Twenty-one-year-old Justine Neige is a geriatric nursing assistant working at a retirement home in a small French village. Orphaned at a young age, she was raised by her paternal grandparents with whom she still lives, along with her also-orphaned cousin Jules. Justine loves her job at the seniors’ home and spends a lot of time listening to residents’ stories. She becomes particularly close to 96-year-old Hélène Hel whose story she decides to write.

The book tells Hélène’s story, especially her romance with Lucien Perrin. But it also tells Justine’s story. The narrative alternates between the two women, Justine’s sections being narrated in the first person. We learn about the deaths of Justine’s parents, her work at The Hydrangeas retirement home, and her regular one-night stands with a man whose name she doesn’t even know. We also read about the car accident that claimed both Justine and Jules’ parents, an accident which Justine comes to realize is connected to secrets kept by both Gramps and Gran.

Another mystery is the identity of the anonymous caller who phones families of residents who seem to have been forgotten because they haven’t had visitors on Sundays, the regular day for family visits. The caller falsely announces the deaths of these residents, thereby forcing relatives to visit. The phone calls are traced to The Hydrangeas, but who is the mystery caller?

Justine is a character the reader cannot but like. She is devoted to the residents who are not always easy to care for. She does a lot of unpaid overtime so she can listen to residents’ stories. Her actions indicate she’s warm, patient, sensitive, empathetic, and caring. She saves money so Jules will be able to attend university but doesn’t want him to know that she’s the one paying for his education. What makes her convincing is that she also has flaws. She’s insecure about her appearance; more than once she compares herself to others and concludes she is not pretty. She also makes cruel comments intended to hurt, “to take my revenge.”

Love is a major theme. Hélène experienced a love that survived separation and time. This is the type of love Justine hopes to find: “I tell myself that what I don’t find pretty about me will one day be someone’s beautiful. Someone who’ll love me and become my artist. Who’ll continue me. Who’ll take me from rough sketch to masterpiece.” She wants to be as lucky as her best friend Jo who has found a soulmate in her husband Patrick. Ironically, it’s obvious that What’s-his-name is very interested, but Justine seems to fear commitment. Perhaps Hélène , who didn't agree to a marriage because it was "not love as she'd imagined it, the love that leaves you reeling," tells her story to Justine because she sees some of herself in the young woman. Justine seems towant a handsome Prince Charming, not a man who has poor taste in his clothes.

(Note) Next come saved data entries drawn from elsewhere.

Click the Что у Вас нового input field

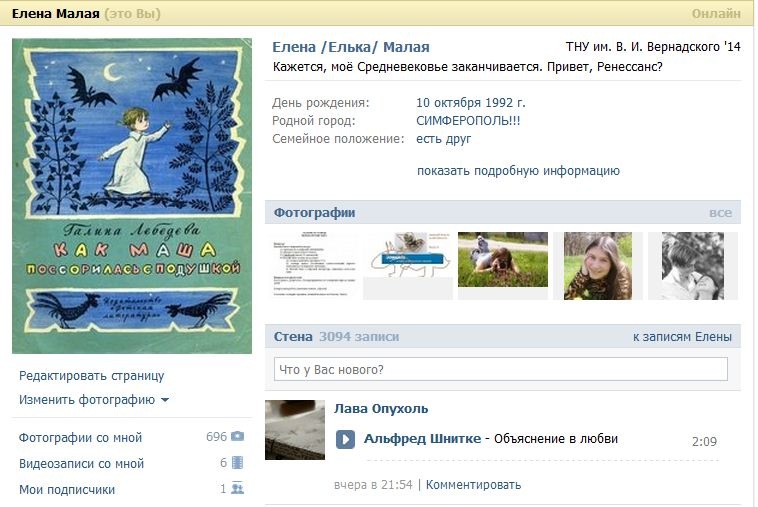pos(500,369)
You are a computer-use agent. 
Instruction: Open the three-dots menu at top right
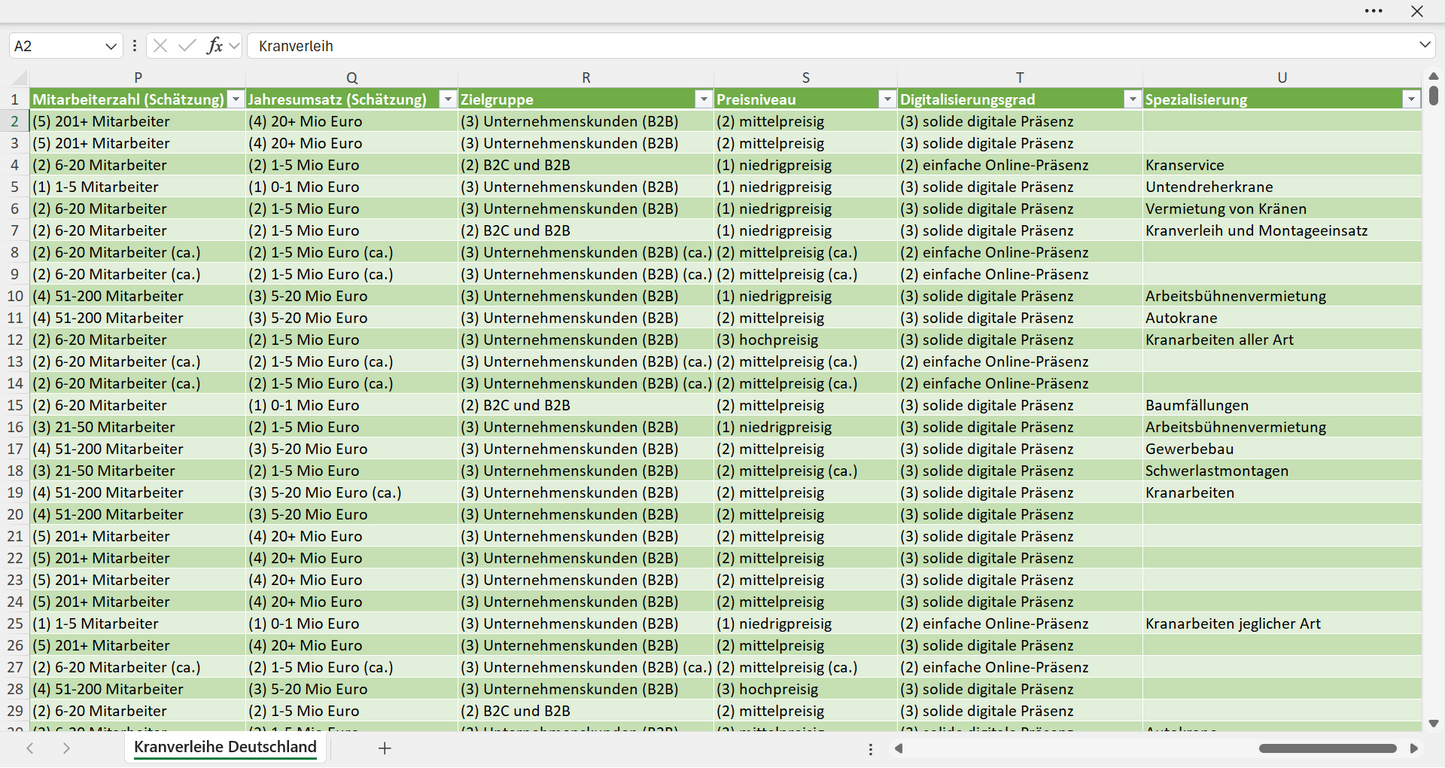click(1374, 11)
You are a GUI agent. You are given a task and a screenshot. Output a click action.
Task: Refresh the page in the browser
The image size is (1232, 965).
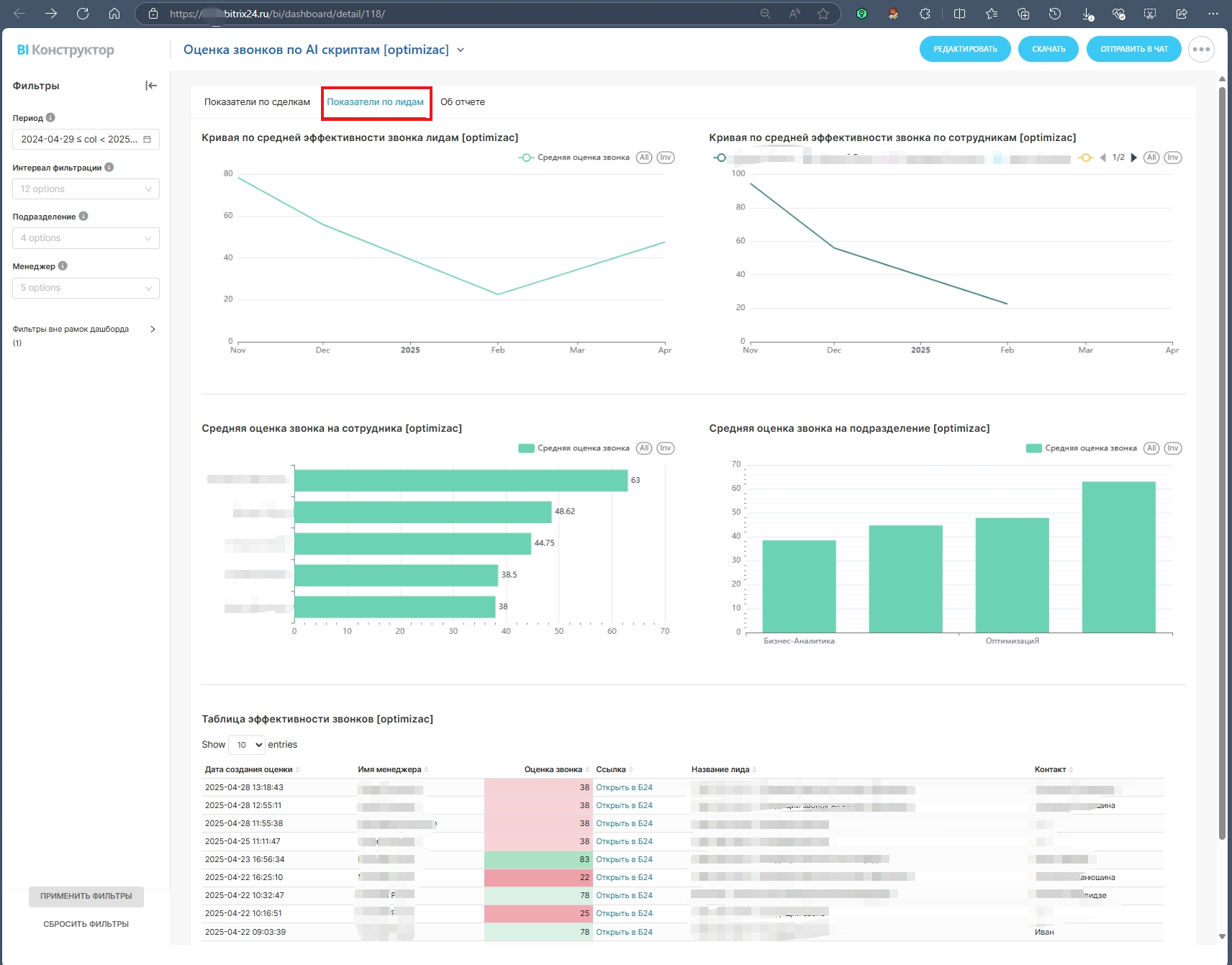(x=83, y=14)
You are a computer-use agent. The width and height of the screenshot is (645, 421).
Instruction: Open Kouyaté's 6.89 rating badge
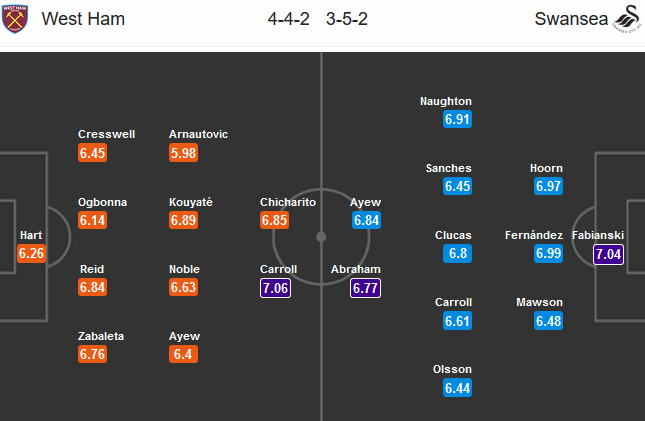pyautogui.click(x=184, y=220)
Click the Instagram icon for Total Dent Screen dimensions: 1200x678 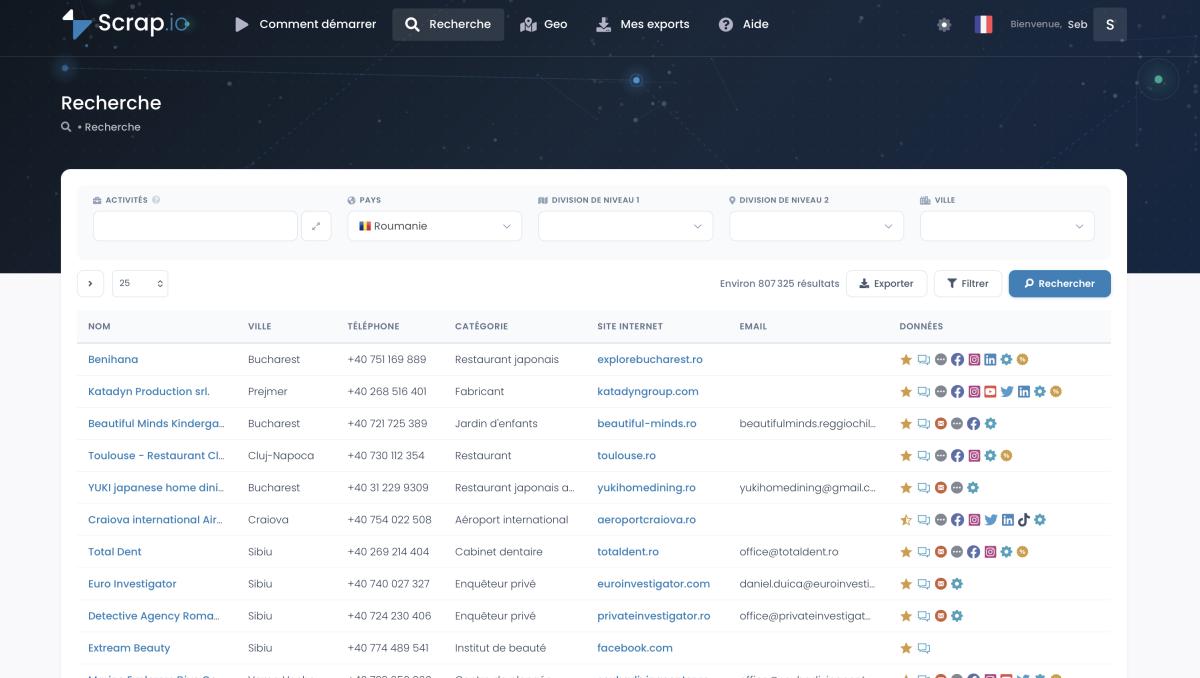click(x=990, y=552)
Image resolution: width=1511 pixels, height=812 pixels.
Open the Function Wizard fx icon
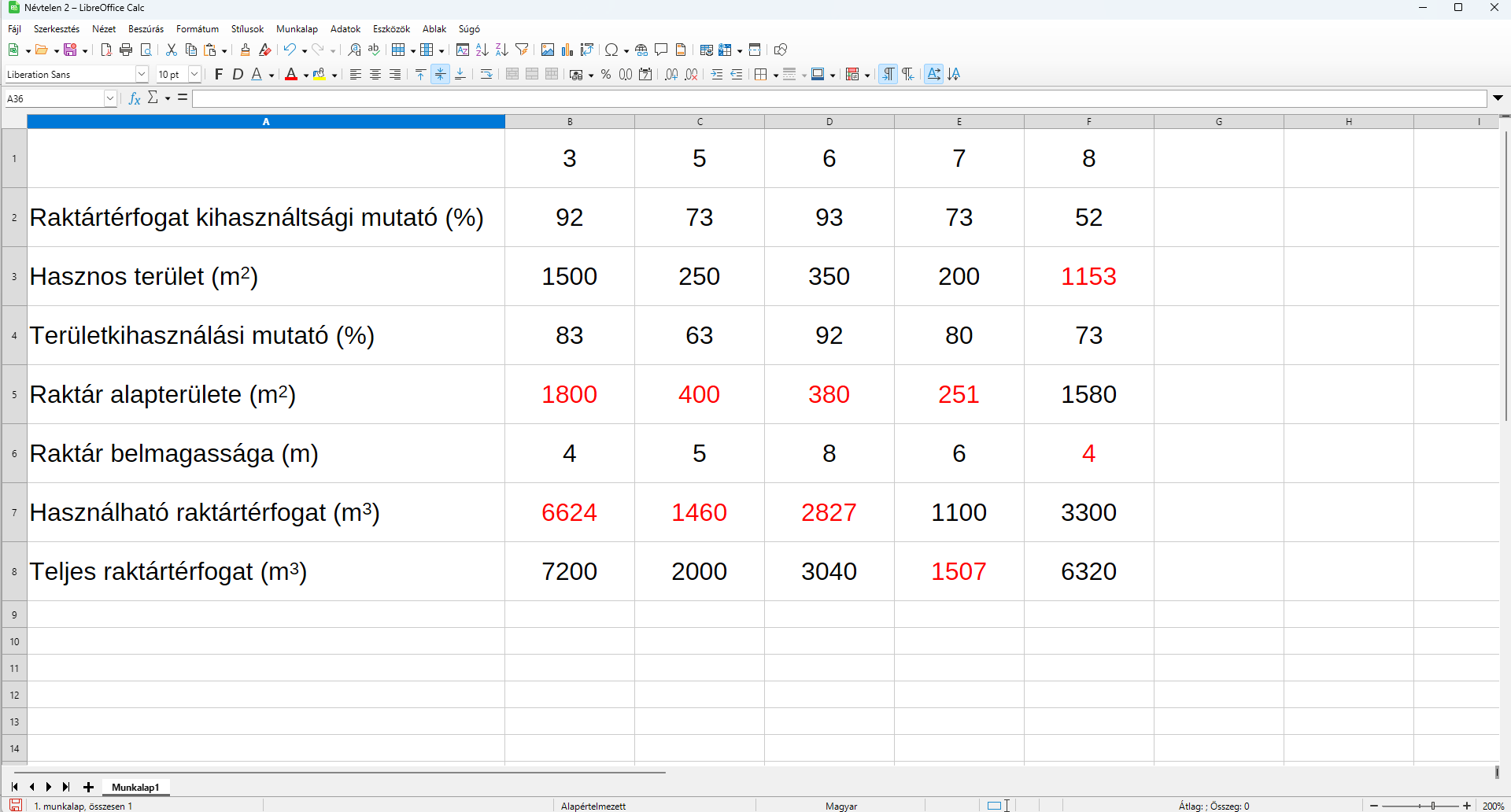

I did find some events problematic. I had difficulty accepting Edna’s actions, especially when it comes to her daughter. Justine sees What’s-his-name regularly but doesn’t ask him any questions, not even his name and occupation? Armand’s secret relationship also stretches the reader’s credibility, and parts of the closing border on over-sentimentality.

Regardless, there is much to love in the book. The challenges of aging and the inevitability of death are not glossed over. I enjoyed the character connections between Hélène’s story and Justine’s (Rose, Roman, Claude, Fatiha). The touches of humour are delightful. Because of the drama, romance, and mystery, there is something for everyone; parts are heart-breaking but others are heart-warming. For me, reading the book was an immersive experience.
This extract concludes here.